Dr. Gerson, currently Vice President of the Association of American of Cancer Institutes (AACI), plans to continue focusing on these issues when he assumes the group’s two-year presidency in 2017. He says he will continue AACI’s mission and tradition of breaking down silos and facilitating cooperation by supporting cancer centers’ ability to work together. This approach dovetails nicely with the moonshot’s goal of revolutionizing the sharing of medical and research data.

“AACI cancer centers are a primary source for the generation, collection and use of molecular, clinical and outcomes data,” Dr. Gerson says. “However, the ability to network and engage these huge datasets, and do it efficiently with all the privacy concerns handled, is a huge challenge. It requires almost equal investments in the scientist with the test tube, the person sitting at the computer and the physician caring for the patient. Those three elements need to come together if this is going to work. But this initiative gives us the best shot in years.
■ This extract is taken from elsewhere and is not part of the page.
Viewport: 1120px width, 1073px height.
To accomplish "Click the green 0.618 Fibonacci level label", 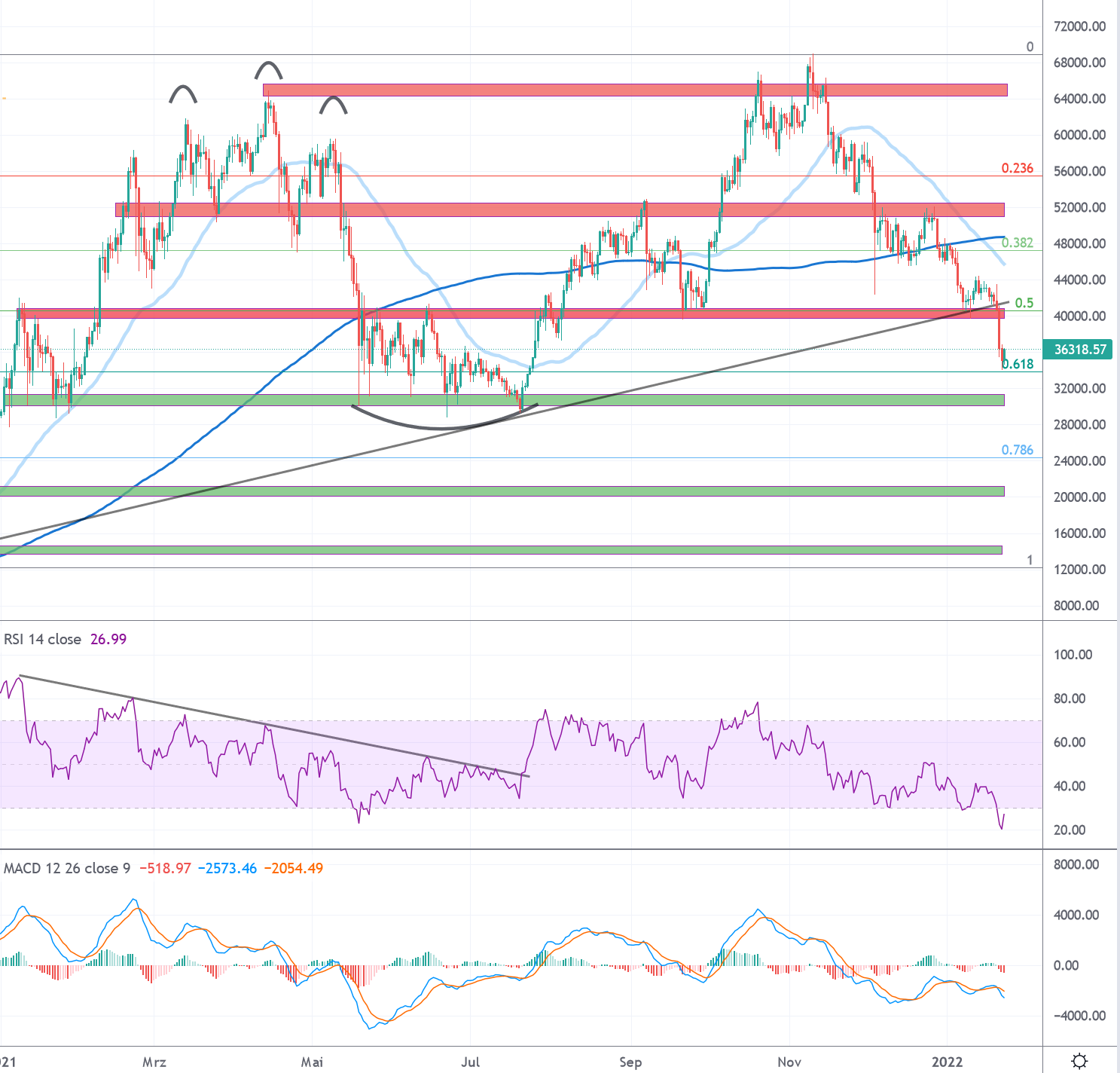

“It’s a cost-effective strategy,” he continues. “We’re now at a place where dollars can be incredibly well-spent. The return on investment will be longer lives for patients, many more cures and certainly a better lifestyle for patients, with more people coming out of a cancer treatment and going back to work and going back to their communities and families. If we can nip away and make cancer part of life

and live beyond it, I think that’s the strategy.”
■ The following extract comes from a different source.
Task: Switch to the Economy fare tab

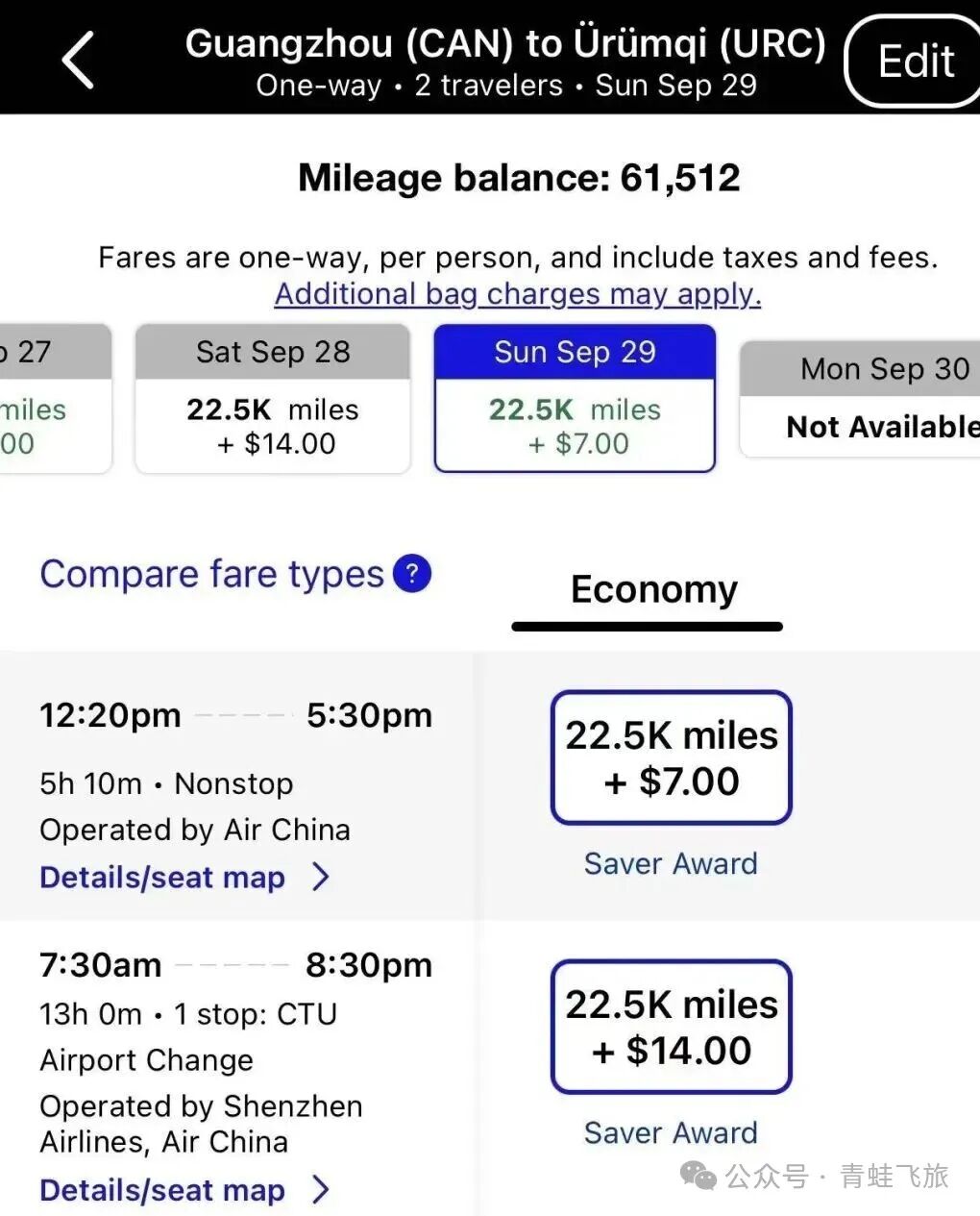Action: click(x=653, y=590)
As the moonshot gets off the ground, UH Seidman Cancer Center is poised to play a leading role, Dr. Gerson says.

“Our biorepository capabilities, patient populations, bioinformatics, electronic medical record and the wealth of expertise on the research side allow us to put all the pieces together,” he says. “We’re excited to get to work. Our focus on innovation and clinical trials provides patients with unique opportunities to prevent cancer and treat it when it occurs.”